- [PROBLEM TO SOLVE] Would you transcribe the entries below word for word, omitting all images?

Dataset entries
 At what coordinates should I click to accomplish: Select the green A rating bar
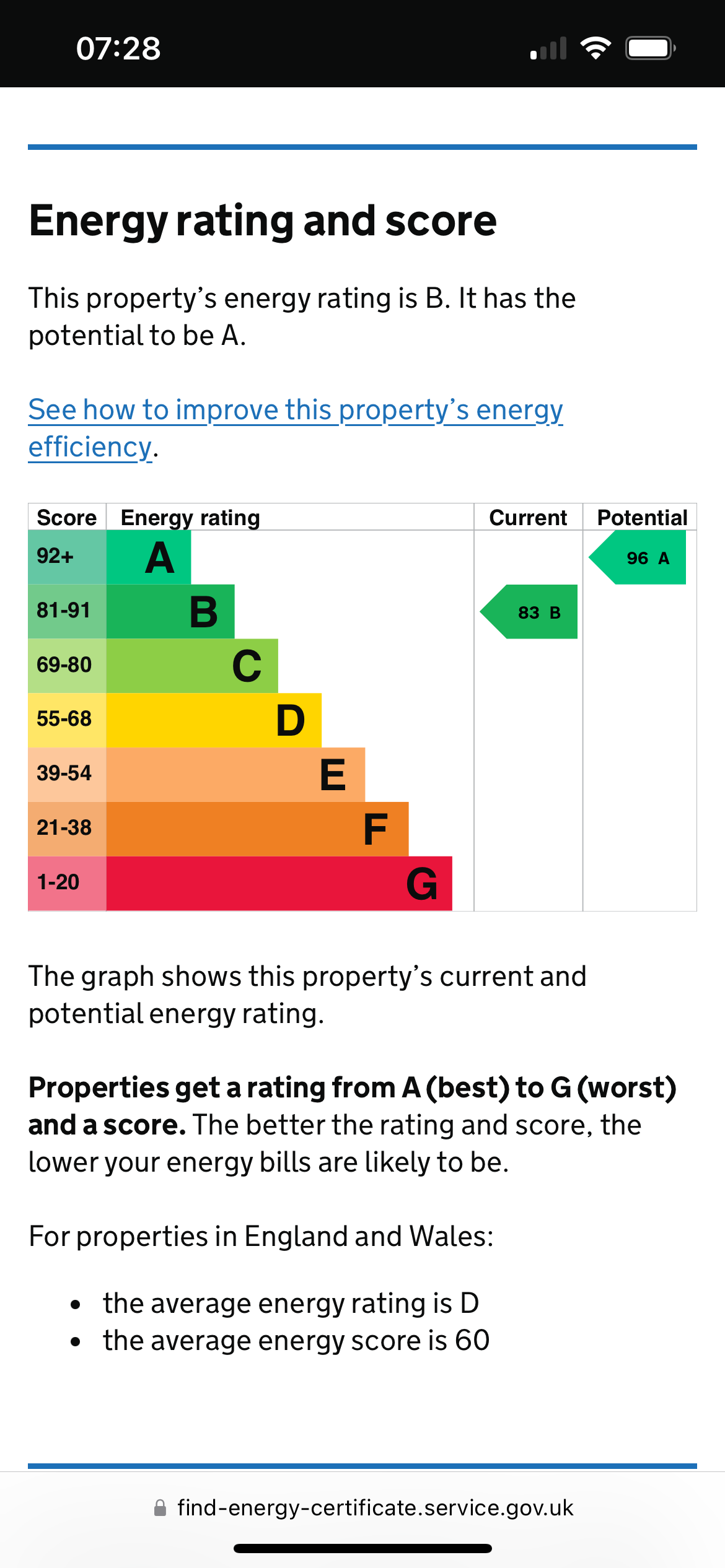coord(149,557)
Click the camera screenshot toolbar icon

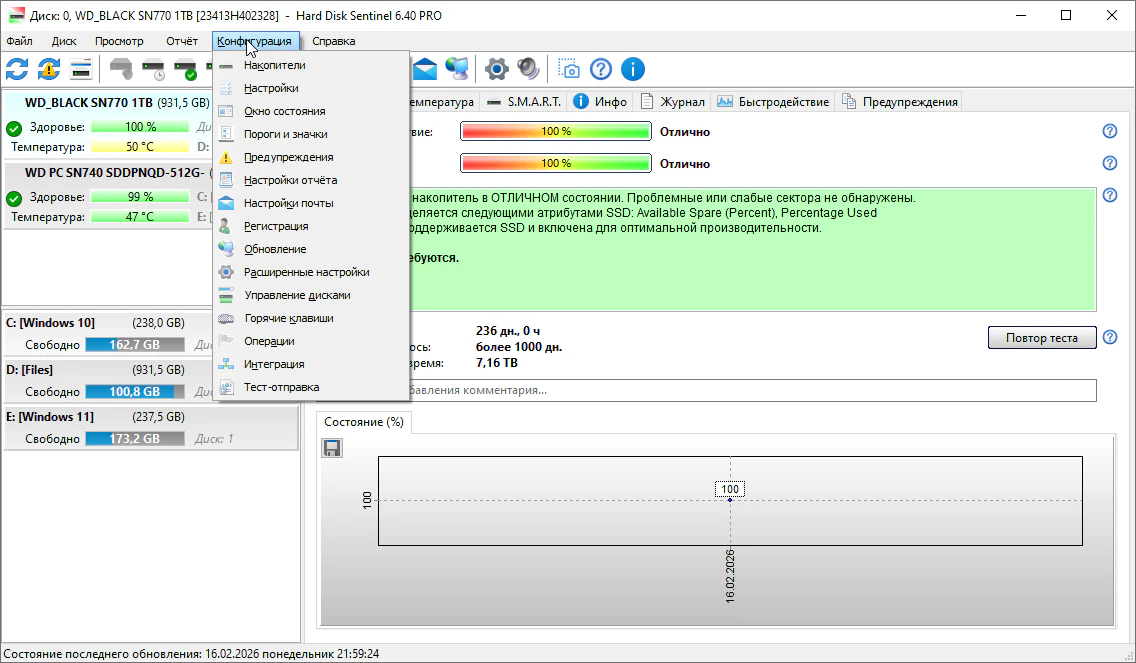point(569,69)
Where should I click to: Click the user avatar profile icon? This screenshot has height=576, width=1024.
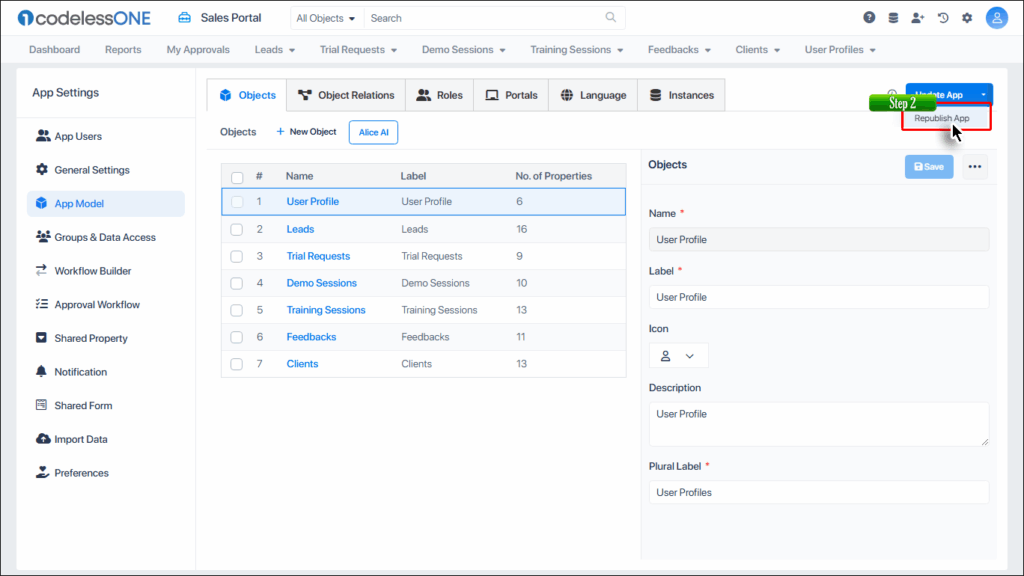point(996,18)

- [WRITTEN REPLY]
 At what coordinates should I click to accomplish: Select the green A rating bar
coord(149,557)
Click the camera screenshot toolbar icon

point(569,69)
Where should I click to: Click the user avatar profile icon? This screenshot has height=576, width=1024.
point(996,18)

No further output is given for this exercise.